UI has the power to enhance user engagement

eLearning UX design services can offer scenarios, branching, storytelling, gaming, assessments, and more to inspire instructional design. Here we have examples of such engagement techniques well implemented.

Sololearn and its engagement triggers 

Learner engagement triggers, also known as gamification, are a popular way to increase user motivation and retention. Sololearn is the world's largest community of people learning to code, and it has a full set of gamification mechanics such as challenges, badges, rankings and progress bars. Let’s take a look at them.

Sololearn gamification: challenges, achievements, leaderboard. Image credit: riseapps.co

Thanks to its community-driven engagement techniques, Sololearn has grown by word of mouth to 21 million registered users in 12 months. Its gamification is so good it makes learning addictive for some users.

sololearn gamification meme
You are not alone, Jewel

Shady Sam presents the very essence of eLearning gamification

Congratulations! You have been hired by Shady Sam, and your job is to rip hard-working Americans off by providing questionable loans with hidden interest rates.
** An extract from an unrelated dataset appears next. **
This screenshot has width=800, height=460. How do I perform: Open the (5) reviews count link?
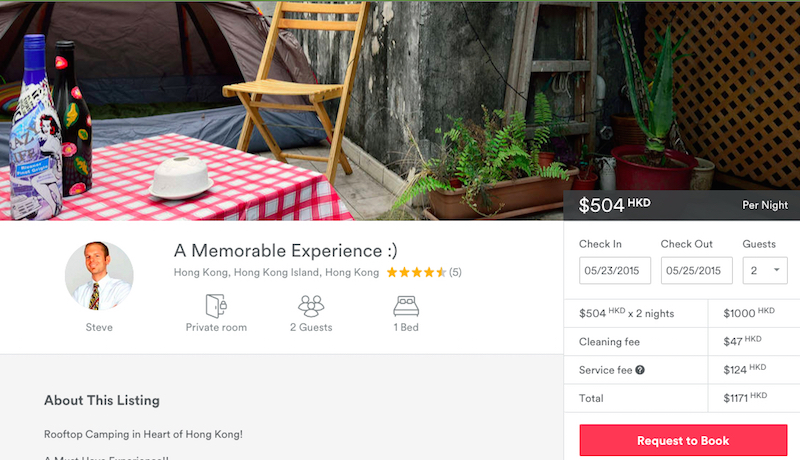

Work diligently, and you’ll get cool stuff for your desk.

That’s the story told by Shady Sam, a browser game from Mckinney designed to demonstrate how loan terms can hurt you, if you don’t pay attention.

Instead of listening to a boring lecture about mortgage and interest rates, users take the role of a loan shark. Trying to trick others in the game, players easily understand the logic behind such tricks. 

This learning app was created according to all gamification best practices:

  • It offers a simplified, easy to grasp model of a complex financial system.
  • It makes players take on a new role and make decisions in that role. Namely, users learn by simulating new experiences. 
  • Finally, the game immerses players into the new world and makes people take their lessons seriously.

Interested in gamification techniques? We have a dedicated article about how to use gamification in eLearning.

So how to design an eLearning platform?

Now that you are inspired by some awesome learning examples, time to move to the next level. User experience is the backbone of any application, so we recommend checking out our guide to UX strategy so that you can build the foundation of your eLearning project.

If you’re looking for designers to implement your ideas, you may find the article on how to build a design team useful.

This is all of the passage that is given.